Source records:
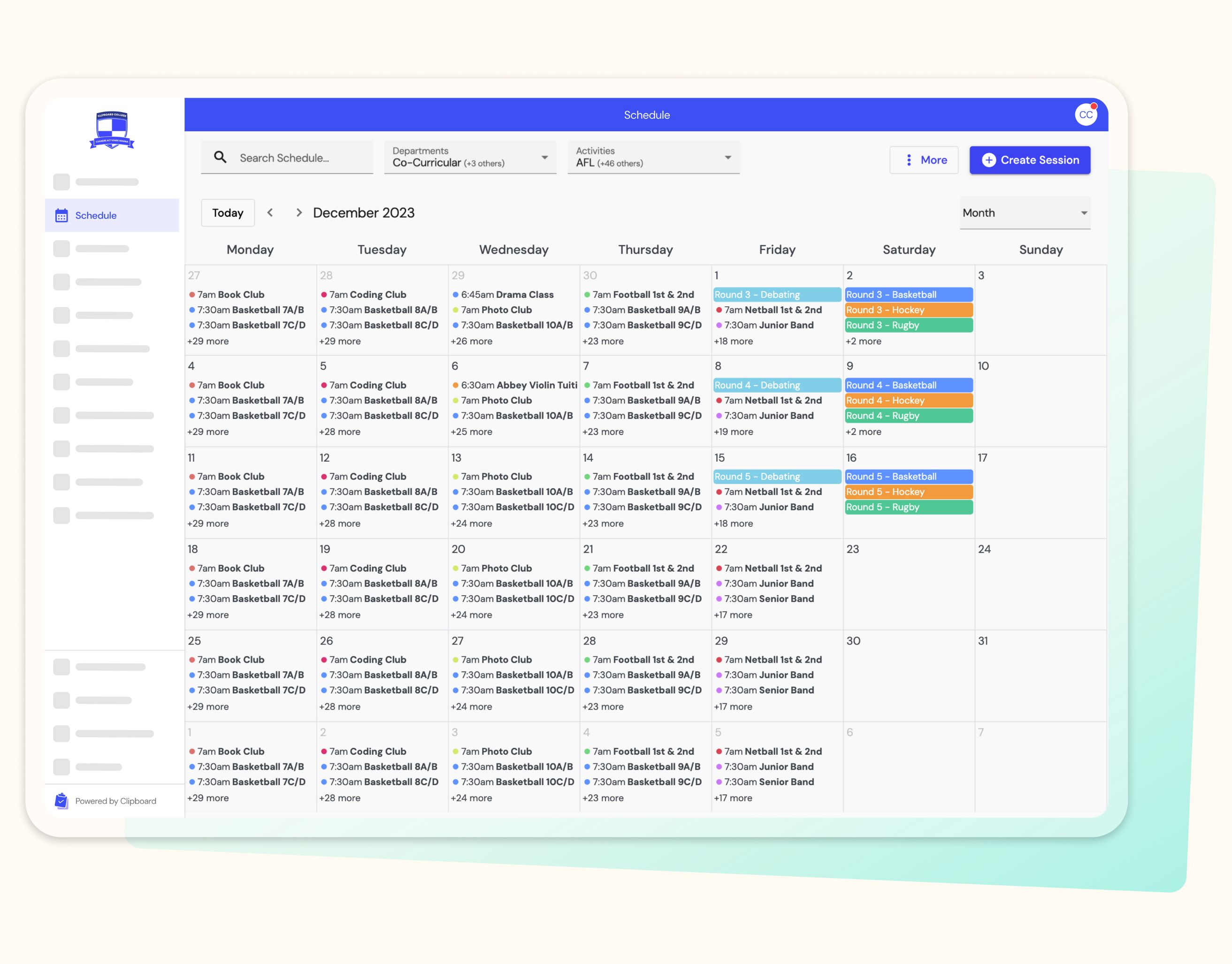Click the Create Session button
Viewport: 1232px width, 964px height.
point(1030,160)
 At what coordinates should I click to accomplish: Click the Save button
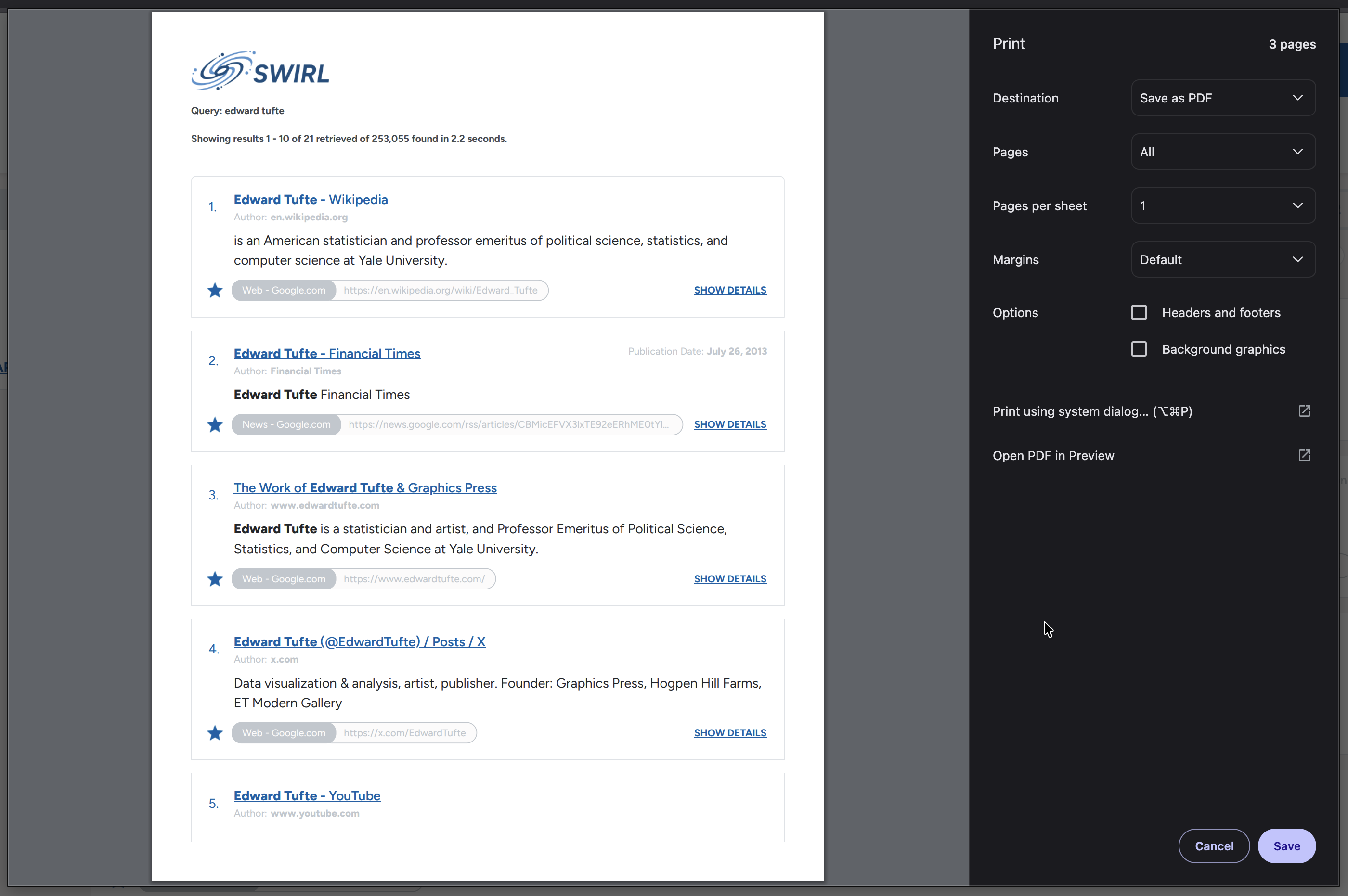pyautogui.click(x=1286, y=846)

§ Task instructions:
From the line with "At what coordinates" to the last line above, restate each line word for word, but skip the pictures.

§ Reply to the exercise:
 At what coordinates should I click to accomplish: Click the Save button
pyautogui.click(x=1286, y=846)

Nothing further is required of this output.